Jeferson De visita Cine Palmarino
Exibição do trailer do filme Brother! e bate papo marcaram o 15º Cine Palmarino


Cineasta Jeferson De
Uma conversa entre amigos, assim foi o 15º Cine Palmarino realizado no Núcleo Jabaquara no último sábado. Os participantes puderam pensar e discutir a realidade dos negros na mídia a partir da exibição do trailer do longa metragemBrother! , em seguida houve um bate-papo.
Com data marcada para exibição no Brasil, Brother! o novo filme de Jeferson De, relata a história de três amigos que foram criados no Capão Redondo – SP e se reencontram após alguns anos em meio a tensões pessoais e sociais. O primeiro longa metragem de Jeferson já obteve várias premiações: melhor filme no Festival de Gramado e de Paulínia, ambos em 2010. A estréia está prevista para o dia 21 de abril, o filme será rodado nacionalmente em parceria com a Globo Filmes e distribuição da Columbia/Sony.
Jeferson já é um antigo conhecido do Cine Palmarino, seus curtasCarolinaNarciso Rap e Distraída para a morte já foram exibidos em 2010, por isso, no último encontro, sua presença foi aproveitada ao máximo. Perguntas e comentários relevantes trouxeram à tona a história pessoal, o trabalho do diretor e de forma geral as principais questões do discurso racial no Brasil.

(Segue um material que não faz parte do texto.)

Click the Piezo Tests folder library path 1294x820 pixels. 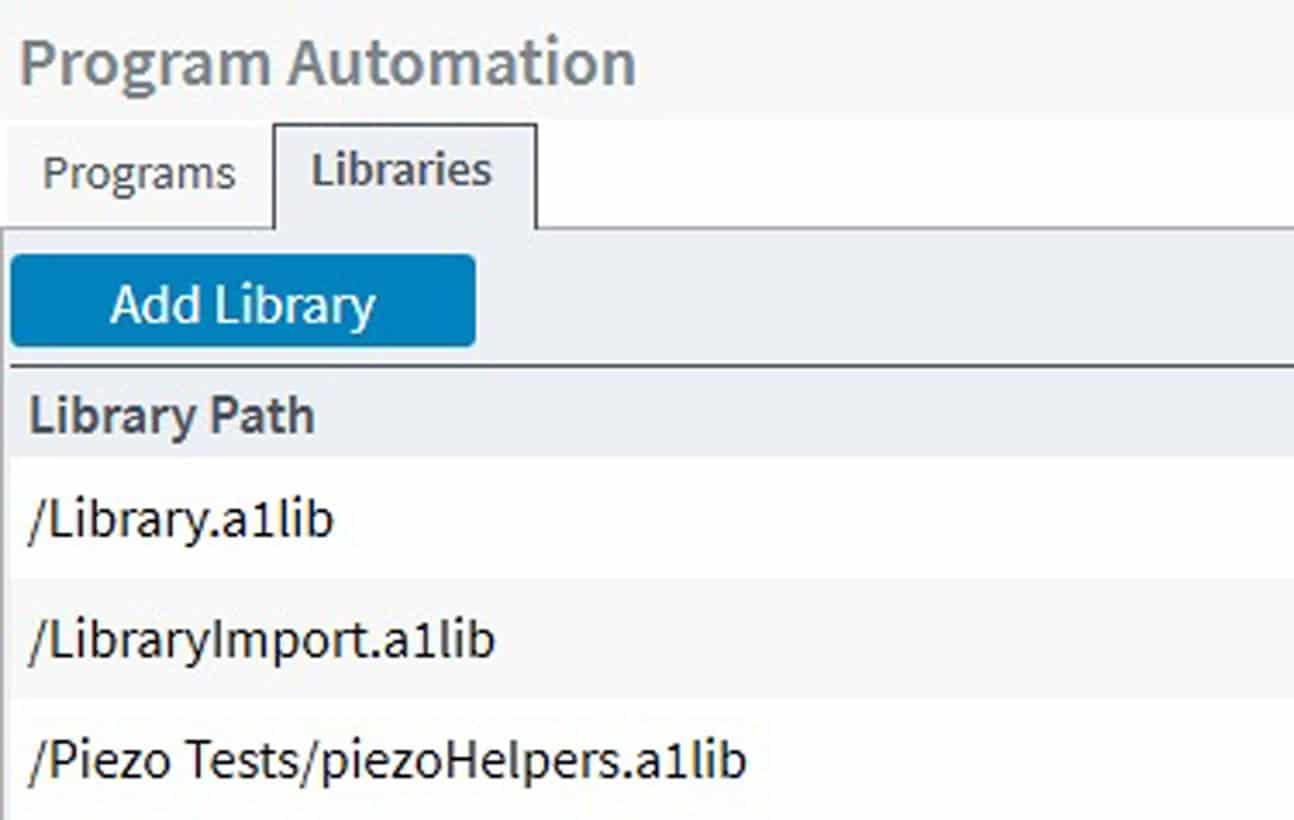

Questionado sobre a relação etnia X raça na televisão brasileira, o cineasta ressaltou a importância da atuação negra em outros segmentos. “Mais importante que ter um negro como ator, é ter um roteirista ou diretor”; Jeferson explicou sua afirmativa apontando a limitação do ator, que deve fazer o que está escrito.
Em seus longos e extrovertidos comentários afirmou ainda que “ser negro ou não ser negro é uma questão que não pode ser medida pela cor da pele, mas pelas medidas de exclusão que os indivíduos da periferia são submetidos, uma vez que na favela todos são considerados iguais pelo sistema capitalista”, acentua o diretor.
O debate estava empolgante, o horário limite da discussão foi ultrapassado e muitas questões não foram aprofundadas, no entanto, quem esteve presente na 15ª edição do Cine Palmarino saiu enriquecido não só pela qualidade do discurso, mas também pela experiência pessoal do cineasta, um dos poucos negros que atuam diretamente na sétima arte.
De forma geral foi apontada a baixa participação do negro na mídia e conseqüentemente a manutenção do preconceito e estereótipos, além da queda na qualidade dos empregos oferecidos.
Os participantes expressaram a alegria não só pela presença de Jeferson, mas pela sua contribuição como pessoa, como profissional competente e como irmão na luta pela conscientização racial



Cidade das Mulheres
14º Cine Palmarino - Debate sobre a Mulher Negra e Comemoração de 5 anos da corrente do movimento Negro Círculo Palmarino.
Recheado de simbolismo por ser o 1º Núcleo do Círculo Palmarino, a militância do jabaquara realizou no dia 12 de março, data que marca os 5 anos da corrente do Moviemnto Negro, o Cine Palmarino apresentou o Documentário "A Cidade Das Mulheres" de Lázaro Faria. O auditório da ACM CDC Leide das Neves ficou pequeno para as quase 70 pessoas que compareceram a atividade.
Após a exibição do vídeo, Juninho da coordenação nacional do Círculo Palmarino, foi convidado para fazer uma fala sobre os 5 anos da entidade onde destacou: " É uma curta mas intensa construção herdada pelos nossos ancestrais que a 500 anos lutam por uma sociedade mais justa neste país. São 5 anos de Luta e 500 anos de Resistência!".
Na sequência Luciete, coordenadora do núcleo Jabaquara, fez uma reflexão sobre o dia internacional das mulheres destacando em especial a condição da mulher negra que está na base da pirâmide social.
Logo após um grande círculo foi formado e, sob a coordenação de Chico Nunes, deu-se início a um excelente debate sobre o documentário exibido.
O Cine Palmarino agradece a realização dessa 14º edição ao apoio da cineasta Lilian Santiago que viabilizou a exibição do documentário "Cidade das Mulheres". A ela nosso muito obrigado!